Is myokymia serious?
Myokymia is spontaneous contracture of the eyelid muscles, usually the orbicularis oculi muscle. Myokymia is usually unilateral (one eye only) and more often involves the lower eyelid instead of the upper. The condition is not serious and is usually self limiting.
What is myokymia a symptom of?
Eyelid myokymia is described as continuous and fine contractions that affect lower eyelid mainly. The causes of this condition are not well known, but it is associated with stress, fatigue, and caffeine intake. Management includes conservative measures with rest, reassurance, and decreased caffeine consumption.
What does myokymia feel like?
An eyelid twitch, or myokymia, is a repetitive, involuntary spasm of the eyelid muscles. A twitch usually occurs in the upper lid, but it can occur in both the upper and lower lids.
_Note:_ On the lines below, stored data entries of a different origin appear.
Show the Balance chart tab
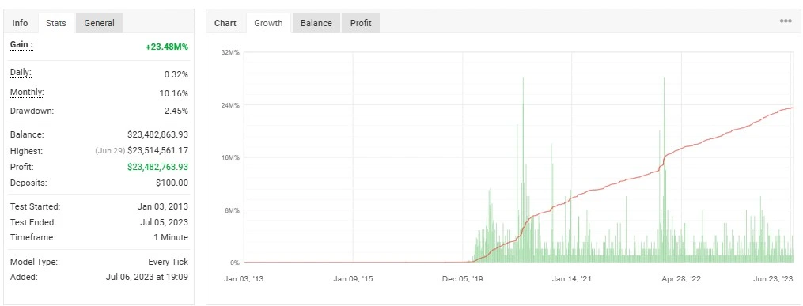803x306 pixels. tap(316, 23)
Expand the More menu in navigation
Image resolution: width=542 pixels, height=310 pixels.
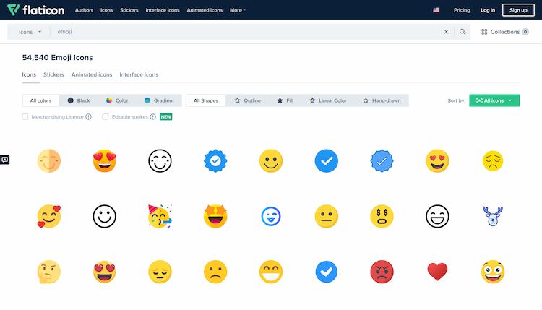237,10
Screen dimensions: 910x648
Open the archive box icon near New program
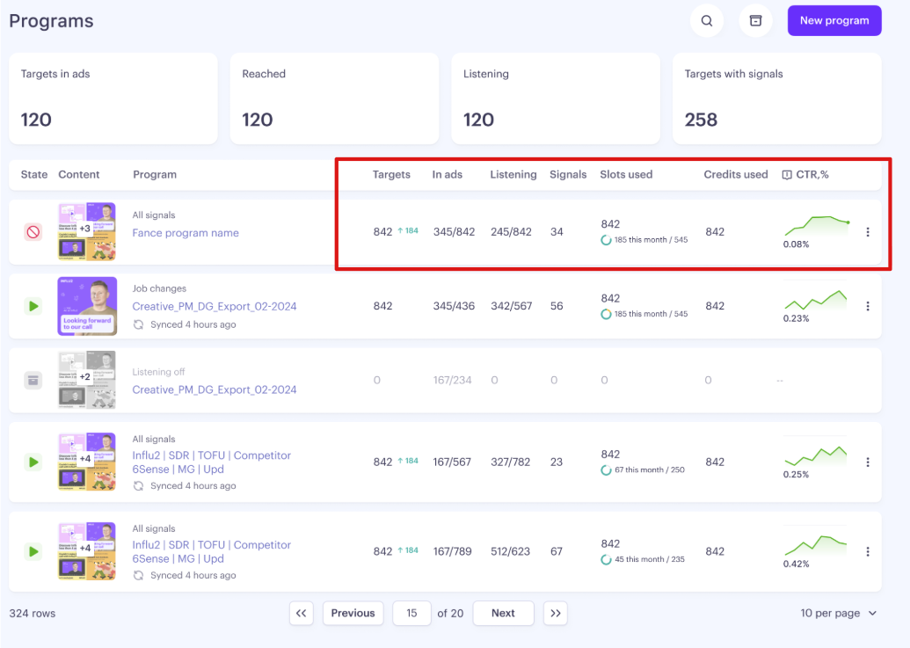(755, 21)
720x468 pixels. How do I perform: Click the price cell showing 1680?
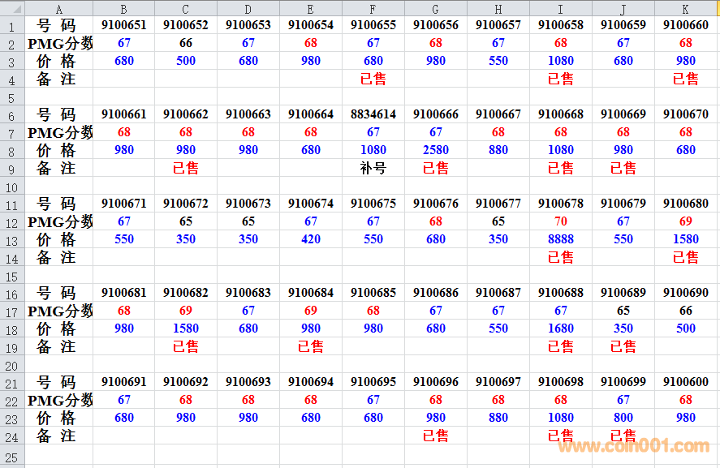(560, 328)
For most people, these spasms are mild and feel like a gentle tug on the eyelid.
Should I be worried about myokymia?
An eye/eyelid twitch (myokymia), is an involuntary, repeated spasm of the eyelid muscle. It can occur in the upper or lower lids. It is usually harmless and resolves without any treatment. The twitching or spasms are usually very mild and feel like a gentle tug or flickering of the eyelid.
How long does myokymia last?
Myokymia occurs cyclically seemingly arising at times of increased stress. Patients may be aware or unaware of their body’s emotional fluctuations, physical fatigue or illness. The episodes are transient, lasting from one to 10 minutes and can occur one time or multiple times during the day for weeks to months.
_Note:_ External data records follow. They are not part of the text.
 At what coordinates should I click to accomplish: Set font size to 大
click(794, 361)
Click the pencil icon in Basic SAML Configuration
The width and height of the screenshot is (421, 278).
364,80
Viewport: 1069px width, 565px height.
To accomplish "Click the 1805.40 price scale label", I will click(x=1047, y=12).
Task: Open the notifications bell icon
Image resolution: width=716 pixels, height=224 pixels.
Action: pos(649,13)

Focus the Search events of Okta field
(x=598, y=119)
Is myokymia caused by stress?
Myokymia of the lid is a unilateral and uncontrollable lid twitch or tic that is not caused by disease or pathology. Myokymia is thought to be brought on by stress and other similar issues and resolves on its own with time. It usually involves the lower eyelid and is self-limiting to a few days or a week.
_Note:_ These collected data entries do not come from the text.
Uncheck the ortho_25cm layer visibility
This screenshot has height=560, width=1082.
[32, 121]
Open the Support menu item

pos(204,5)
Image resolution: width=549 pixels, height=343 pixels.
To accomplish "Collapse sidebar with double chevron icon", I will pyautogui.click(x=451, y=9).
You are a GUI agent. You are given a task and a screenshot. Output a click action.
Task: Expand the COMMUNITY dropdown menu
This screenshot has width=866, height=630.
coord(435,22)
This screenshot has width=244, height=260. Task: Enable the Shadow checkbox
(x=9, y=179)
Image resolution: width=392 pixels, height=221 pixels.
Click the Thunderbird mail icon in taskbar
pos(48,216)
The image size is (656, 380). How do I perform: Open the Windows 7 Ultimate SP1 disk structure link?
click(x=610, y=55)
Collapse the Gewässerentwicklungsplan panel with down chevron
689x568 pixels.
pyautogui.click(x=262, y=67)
What is the treatment for myokymia?
When symptoms are severe, local subcutaneous botulinum toxin A (BOTOX®) injections of 2.5-5 units each to the affected eyelid region provide relief for 12-18 weeks. If the upper eyelid is involved, the injections should not be placed near the levator palpebrae; otherwise, ptosis lasting weeks will result.
Is myokymia common?
Eyelid twitching (myokymia) affects only the eyelid. This type of twitch or spasm is very common and happens to most people at one time or another. It can involve either the upper or lower lid, but usually only one eye at a time.
How common is myokymia?
Eyelid twitching (myokymia) affects only the eyelid. This type of twitch or spasm is very common and happens to most people at one time or another. It can involve either the upper or lower lid, but usually only one eye at a time. The eye twitching can range from barely noticeable to bothersome.